Halogen-free ionic liquids: effect of chelated orthoborate anion structure on their lubrication properties

Abstract

In transportation vehicles, a large portion of energy is consumed to overcome friction in the engine and associated components. An efficient lubricant system has a direct impact on saving energy and material loss by reducing the friction, wear, and corrosion. Herein, halogen-free chelated orthoborate ionic liquids were designed, synthesized and then evaluated as potential lubricant additives. The effect of the orthoborate anion structure on the thermal stability, corrosion, friction, and wear properties of ionic liquids were studied. The copper strip tests revealed the non-corrosiveness of bis(mandalato)borate (BMdB), bis(salicylato)borate (BScB), and bis(malonato)borate (BMlB) anion constituted ionic liquids. Whereas, the bis(oxalato)borate (BOxB) anion, eventually developed micro-pits of corrosion owing to its lower stability and acidic nature of the decomposed product.
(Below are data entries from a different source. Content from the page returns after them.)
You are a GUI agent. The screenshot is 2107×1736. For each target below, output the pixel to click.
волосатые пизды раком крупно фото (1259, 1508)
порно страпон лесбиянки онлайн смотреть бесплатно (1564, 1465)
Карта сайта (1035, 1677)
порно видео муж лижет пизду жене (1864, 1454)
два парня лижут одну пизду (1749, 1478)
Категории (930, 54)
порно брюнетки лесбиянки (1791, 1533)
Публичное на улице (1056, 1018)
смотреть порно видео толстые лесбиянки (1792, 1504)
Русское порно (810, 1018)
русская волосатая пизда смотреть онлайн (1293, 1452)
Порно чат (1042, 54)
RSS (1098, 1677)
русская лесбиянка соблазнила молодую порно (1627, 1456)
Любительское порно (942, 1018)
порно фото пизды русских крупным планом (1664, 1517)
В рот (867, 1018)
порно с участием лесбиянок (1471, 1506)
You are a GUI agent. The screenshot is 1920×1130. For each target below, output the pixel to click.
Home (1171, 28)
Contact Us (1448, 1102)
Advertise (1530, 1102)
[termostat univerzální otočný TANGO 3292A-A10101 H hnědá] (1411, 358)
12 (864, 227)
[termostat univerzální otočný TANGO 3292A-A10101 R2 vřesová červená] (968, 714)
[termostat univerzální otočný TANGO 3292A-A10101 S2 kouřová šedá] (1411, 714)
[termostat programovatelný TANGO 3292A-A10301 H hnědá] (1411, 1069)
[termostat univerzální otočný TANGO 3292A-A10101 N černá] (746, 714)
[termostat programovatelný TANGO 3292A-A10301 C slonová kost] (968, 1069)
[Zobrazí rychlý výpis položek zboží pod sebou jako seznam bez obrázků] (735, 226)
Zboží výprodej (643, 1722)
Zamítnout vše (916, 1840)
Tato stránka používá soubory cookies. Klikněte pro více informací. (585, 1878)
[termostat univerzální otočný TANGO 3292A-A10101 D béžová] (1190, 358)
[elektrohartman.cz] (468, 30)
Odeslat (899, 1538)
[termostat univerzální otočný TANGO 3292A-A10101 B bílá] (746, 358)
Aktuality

These ionic liquids as additives to the synthetic lube base oil significantly reduced both friction and wear. The degree of friction and wear reduction was influenced by the structure of associated anions. BMdB and BScB anion constituted ionic liquids exhibited excellent thermal stability, friction-reduction, and antiwear properties, which are attributed to their compact and chemically stable structure driven by higher intermolecular interactions and rigidity of aromatic rings. The chemical analysis of tribo-interfaces suggested the formation of an ionic liquid composed tribochemical product and that enhanced the lubrication properties. Being halogen-free, these ionic liquids could be energy efficient and environmentally-friendly substitutes to the conventional friction-reducing and antiwear additives.